Reason, indeed, enlightened by faith, when it seeks earnestly, piously and calmly, attains by a gift from GOD some, and that a very fruitful, understanding of mysteries; partly from the analogy of those things which it naturally knows, partly from the relations which the mysteries bear to one another and to the last end of man: but reason never becomes capable of apprehending mysteries as it does those truths which constitute its proper object. For the divine mysteries by their own nature so far transcend the created intelligence that, even when delivered by revelation and received by faith, they remain covered with a veil of faith itself, and shrouded in a certain degree of darkness, so long as we are pilgrims in this mortal life, not yet with GOD: “for we walk by faith, and not by sight.”

But although faith is above reason, there can never be any real discrepancy between faith and reason; since the same GOD who reveals mysteries and infuses faith has bestowed the light of reason on the human mind, and GOD cannot deny Himself, nor can truth ever contradict truth. The false appearance of such a contradiction is mainly due, either to the dogmas of faith not having been understood and expounded according to the mind of the Church, or to the inventions of opinion having been taken for the verdicts of reason. We define, therefore, that every assertion contrary to a truth of enlightened faith is utterly false. Further, the Church, which, together with the apostolic office of teaching, has received a charge to guard, the deposit of faith, derives from GOD the right and the duty of proscribing false science, lest any should be deceived by philosophy and vain fallacy. Therefore all faithful Christians are not only forbidden to defend as legitimate conclusions of science such opinions as are known to be contrary to the doctrines of faith, especially if they have been condemned by the Church, but are altogether bound to account them as errors which put on the fallacious appearance of truth.

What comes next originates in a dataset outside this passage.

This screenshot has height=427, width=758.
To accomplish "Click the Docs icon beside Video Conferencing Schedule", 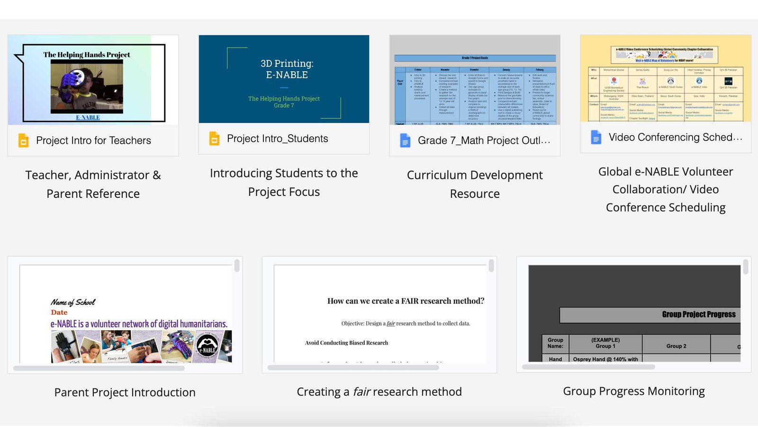I will coord(596,137).
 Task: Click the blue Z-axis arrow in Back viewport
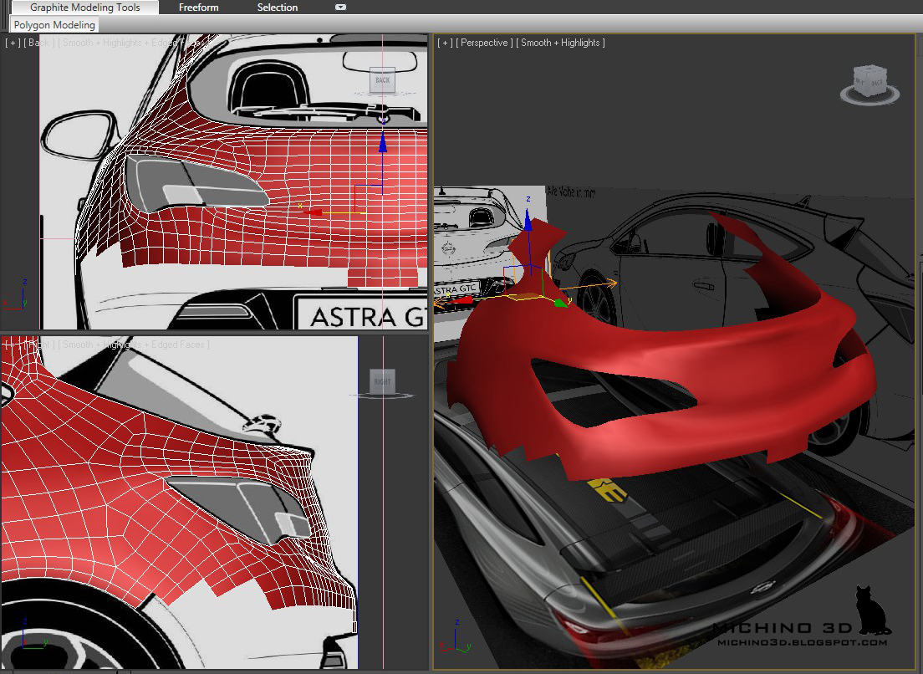[x=383, y=144]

And not only can faith and reason never be opposed to one another, but they are of mutual aid one to the other: for right reason demonstrates the foundations of faith, and, enlightened by its light, cultivates the science of things divine; while faith frees and guards reason from errors, and furnishes it with manifold knowledge. So far, therefore, is the Church from opposing the cultivation of human arts and sciences, that it in many ways helps and promotes it. For the Church neither ignores nor despises the benefits to human life which result from the arts and sciences, but confesses that, as they came from GOD, the LORD of all science, so, if they be rightly used, they lead to GOD, by the help of His grace. Nor does the Church forbid that each of these sciences in its sphere should make use of its own principles and its own method; but, while recognizing this just liberty, it stands watchfully on guard, lest sciences, setting themselves against the divine teaching, or transgressing their own limits, should invade and disturb the domain of faith.

For the doctrine of faith which GOD has revealed has not been proposed, like a philosophical invention, to be perfected by human ingenuity; but has been delivered as a divine deposit to the Spouse of CHRIST, to be faithfully kept and infallibly declared. Hence, also, that meaning of the sacred dogmas is perpetually to be retained which our holy Mother the Church has once declared; nor is that meaning ever to be departed from, under the pretence or pretext of a deeper comprehension of them. Let then the intelligence, science and wisdom of each and all, of individuals and of the whole Church, in all ages and all times, increase and flourish in abundance and vigour; but simply in its own proper kind, that is to say, in one and the same doctrine, one and the same judgement.